→ TEXT SEGMENT
**********
Suicide Door #1
She is like a peach in that you don't know just how sweet she is until you cut her open.
Christmas is ruined, we are already planning on a different holiday next year, the last two cursed beyond repair. The prior noel, we just got through opening presents, exhausted from the night before, grandpa lay dying, and got the call that he had died. So we showered and dressed for a long day's wake, and honestly, none of us really can recall how it all went.
This year, even before we opened the first present, our sweet little Boston Terrier, scratched on her eye the week before, screamed and bled all over the Christmas tree skirt. We gathered her up, her ruined cornea split and irreparable, found an emergency pet hospital and left, everyone traumatized.
God keep veterinary staff on a holiday morning, there are few places more forlorn in a first-world society. We were bumped out of line by a crying girl and her mom, holding onto their dying dachshund, wrapped in whatever old towel you might recycle for car wash duty or to be rewoven into a crafty bath mat. We bind our pets in throwaway linens, and I am certain this is what they would prefer.
The next dog come in with a broken leg, unleashed, and the real tragedy was the disinterest of the man who brought her in.
**********
→ INFORMATION SHOWN

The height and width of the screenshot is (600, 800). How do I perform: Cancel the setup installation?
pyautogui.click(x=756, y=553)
**********
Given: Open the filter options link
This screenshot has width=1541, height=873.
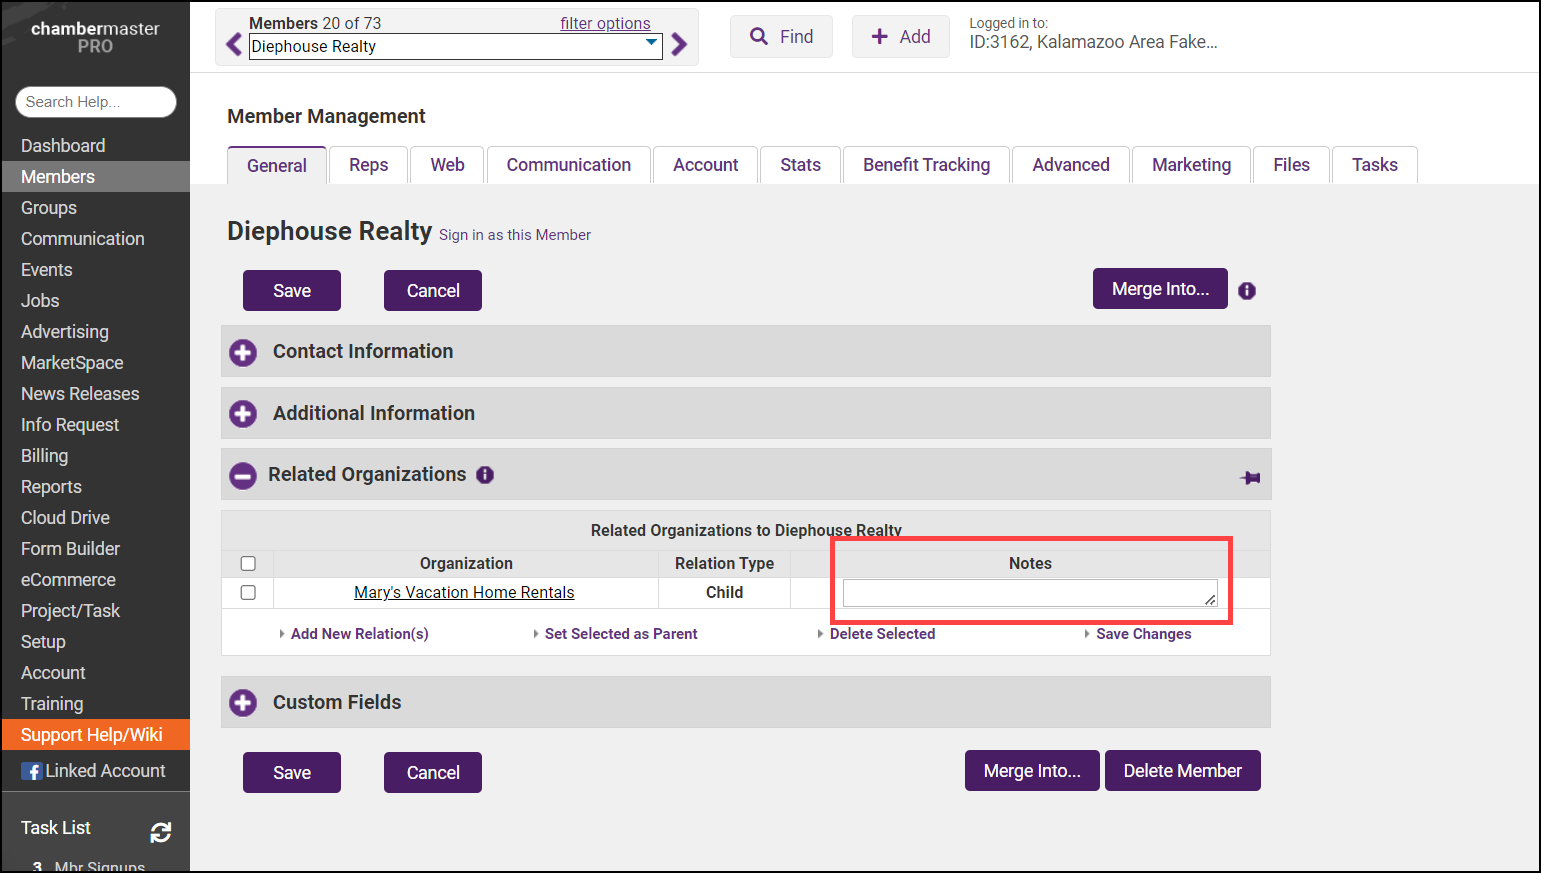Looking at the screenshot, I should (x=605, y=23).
**********
→ PARTS OF THE EXERCISE
• 1. In the Christmas essay, rewrite the paragraph beginning "This year, even before we opened the first present" as a short bulleted list that keeps its main facts.
• 2. Answer these questions from the Christmas essay, one line each:
(a) What fruit is "she" compared to in the opening line?
(b) What breed is the family's dog?
(c) What kind of dog were the crying girl and her mom holding?
• 3. Write a continuation of the Christmas essay, picking up after its final sentence.

→ ANSWERS BELOW
• 1.
- Before the first present was opened, our Boston Terrier screamed and bled all over the Christmas tree skirt.
- She had scratched her eye the week before.
- Her cornea was split and could not be repaired.
- We gathered her up and left for an emergency pet hospital, everyone traumatized.

• 2.
(a) A peach
(b) A Boston Terrier
(c) A dachshund

• 3.
I killed him. I can't help think that I killed him.
You didn't kill him, if anyone it was me. You were asleep when the hospice nurse told me. The cancer killed him.
I was just about to leave for a walk, god I was so exhausted from the last 24 hours. I hadn't had the guts to come into the clinic room with my wife. But they called me in anyway, and she was crying, and said that her eye would be lost and we could come back the next day and pick her up.
Well, at least it wasn't our worst Christmas. Remember when Travis shot himself on Christmas?
We are getting rid of the cat.
Alex has such a spot in her heart for abandoned pets and people. A few days before we had dinner at the assisted living facility where my step-grandmother resides. The lobby was adorned with flowers and gingerbread houses, and the dining room was half occupied. On the way back to her room, she asked if we wanted to watch the evening movie, and we joined a small group of residents for a viewing of a Charlie Brown Christmas, and it was lovely and funny and bitterly sentimental. In her room she showed us the letter she wrote herself the day after she received her marriage proposal, in 1954, the ink and parchment so well preserved that I am beginning to suspect we have cut costs somewhere in the production of stationary goods over the decades.
She brought out some old photos, including one of the car that her father had to abandon in Germany before they fled to Wenatchee, and wished that she knew the make. I have been sleuthing ever since, and it seems Ford had a plant in Germany that produced a car called the Eifel. One L.
It's an unusual car, in that it has suicide doors, which aren't generally produced since they would be awfully hard to close in the wind of highway speed should they come open. I had just heard a radio story about suicide doors the day before, of all coincidences. Lincoln wants to bring em back for the Continental.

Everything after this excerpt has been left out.